The heat’s back today, and it’s too hot to walk.
But there’s good news too. The aging AC in my building finally expired, transforming my office into a sauna with sofas. So I had to stay home.
Like a snow day, but with sweat.
Anyway, I’m sitting here at my desk with a fan at my elbow, reading chirpy blogs filled with excellent advice about how to transform my neuroses and finances, when I hear footsteps.
Guess who? Bert growls.
***
Oh, please. Take the day off, can’t you?
I want to chat.
What about?
About the other day. After we talked I felt better.
Great. You’re welcome. Go take a nap.
Planning on it. First I have a question.
Of course you do.
Patience, please. Your monkey’s your monkey.
(Sigh.) What’s your question?
Why did I feel better?
Come again?
Nothing changed. All the stuff I was complaining about stayed exactly the same. I felt better anyway. Why? What did you do?
I helped you detach from the illusion of control.
Oh. (Pause.) What the hell does that mean?
You were attached to an idea that was making you unhappy. I just helped you move your attention elsewhere.
What idea was I attached to?
That you had to solve your problems.
But I did have to. I still do.
Not in order to feel better. For that you had to detach.
“Detach,” meaning…
Let go of.
How does that help?
How does it help to put down any load you’re carrying?
Oh. Okay. But the problems are still there.
Right. So?
I still have to solve them.
Let’s say you do that. What then?
I don’t follow.
You’ve solved all your problems. What do you do now?
That’s silly. Nobody can solve all their problems.
Exactly. At best we exchange old ones for new ones. And to believe anything else is an illusion.
The illusion of control.
Right.
And you believe that? Control is an illusion?
Most of the time, yes.
But wait. Some problems are solvable, right?
Sure.
So we can have some control.
I’d say it differently. I’d say there are times when we’re able to stop chasing control. That’s not the same as actually having it.
You lost me.
Yes, that happens.
(Pause.) Let me ask it another way. Why do you believe control is an illusion?
Why do you think?
I don’t know. Anyway, I’m not convinced it is.
Oh? Have enough control, do you?
No. Of course not. But that doesn’t mean it’s not possible.
Right. You just have to try a bit harder.
Right.
Do you know anybody who has enough control?

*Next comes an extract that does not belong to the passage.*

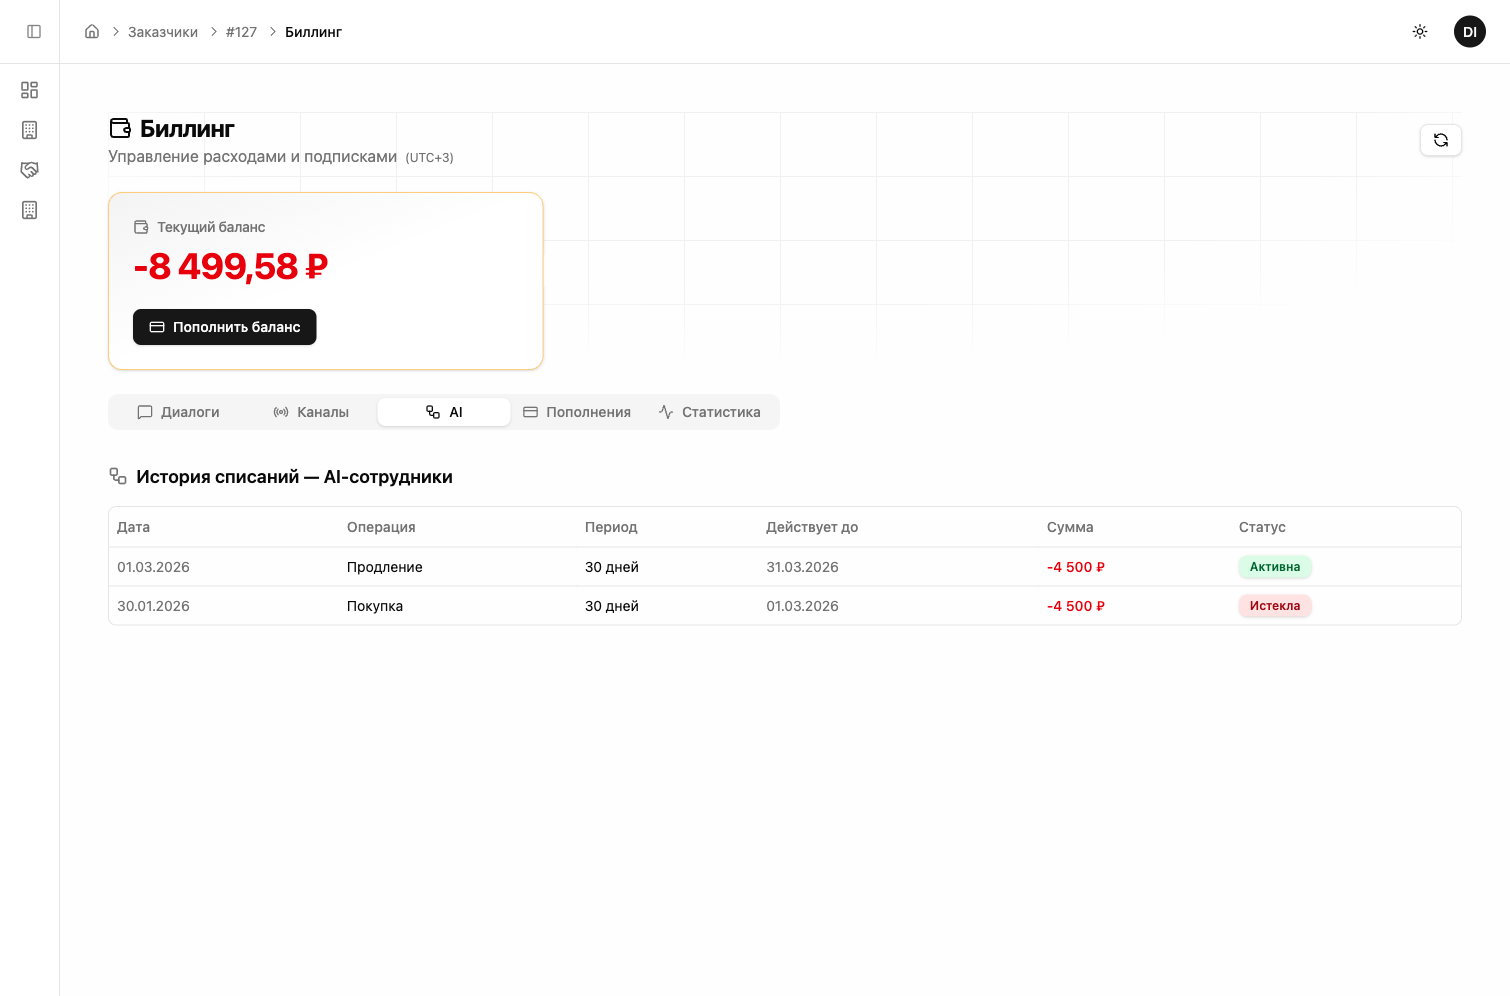Open the Пополнения tab

[x=577, y=412]
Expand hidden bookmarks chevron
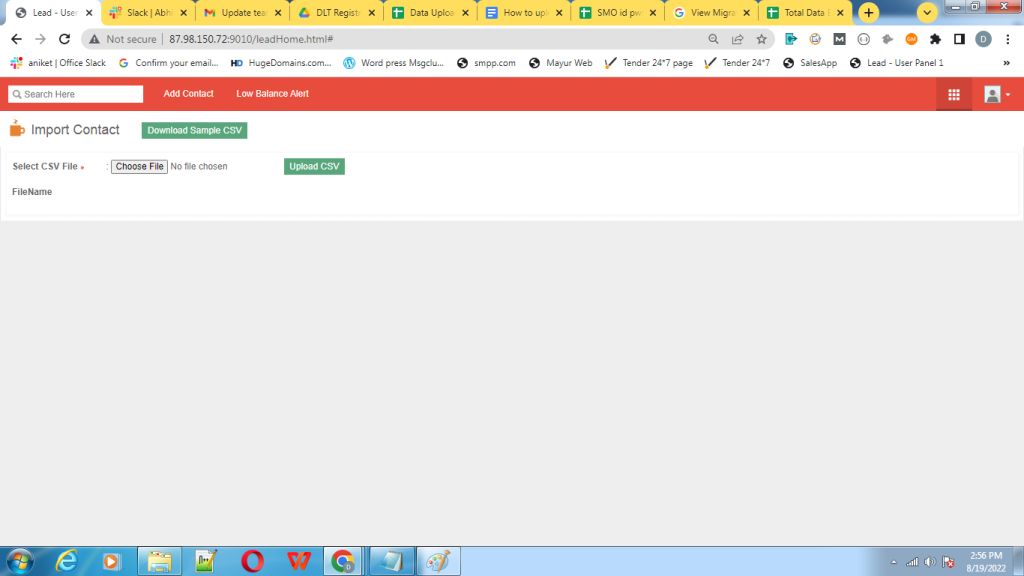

I’ve never asked. But I doubt it.
Me too. So why assume control is possible?
Well, it must be.
Because?
(Silence.)
Look. The idea of control is what might be called a necessary fiction. It’s a myth, a story we tell ourselves in order to go on.
Go on living.
Yes. It gives us a sense of security and a sense of direction. And it really is necessary, because facing our lack of control is terrifying for most people. But it really is a fiction too.
But why? Why can’t I ever have control?
Do you remember the four laws?
Yes and no. I mean I do, but I keep forgetting them.
Yes, that’s normal. The third law is
3. Behind all controlling is the wish to control feelings.
Yes, I remember now.
And that’s why control is mostly an illusion.
Why?
Because feelings are mostly uncontrollable.
Wait. That’s not true. If it were, we’d all run amuck. I’d punch out everyone that makes me angry, or seduce every woman I find attractive, or…
You’re confusing feelings with behavior.
Sure, behavior is controllable. Sure, we can choose to express our feelings or hold them in. We can split ourselves into controller and controlled.
What I’m saying is, ultimately feelings are stronger. Ultimately emotional life is beyond our control. No one stays in control of their emotional life.
But you know this. You sit with me in that consulting room every day. You know what happens to people who rely on control.
They get sick.
Right. Anxious, depressed, addicted.
Divorced.
That too.
So what’s the alternative?
To controlling your emotional life?
Yes.
You know that too.
Remind me.
Can you control the weather?
Of course not.
Is that a problem?
No.
Why not?
Because I can handle the weather. I know how to respond to it. It rains, I wear a raincoat. It snows, I wear galoshes. It’s hot and the office AC crashes, I stay home with a fan in my face.
Exactly. Feelings are like weather. Not a problem when you learn how to respond to them.
Respond to. Not control.
Right.
Which means…
Well, it starts with listening to them. Listening for instructions, I call it. Which I’m about to do.
How?
By ending this conversation. We just passed 800 words.
Oh. Crap. Lost some readers, I imagine.
That’s okay. The ones who are interested will come back.
Can I come back?
I expect you will, whether or not I give you permission.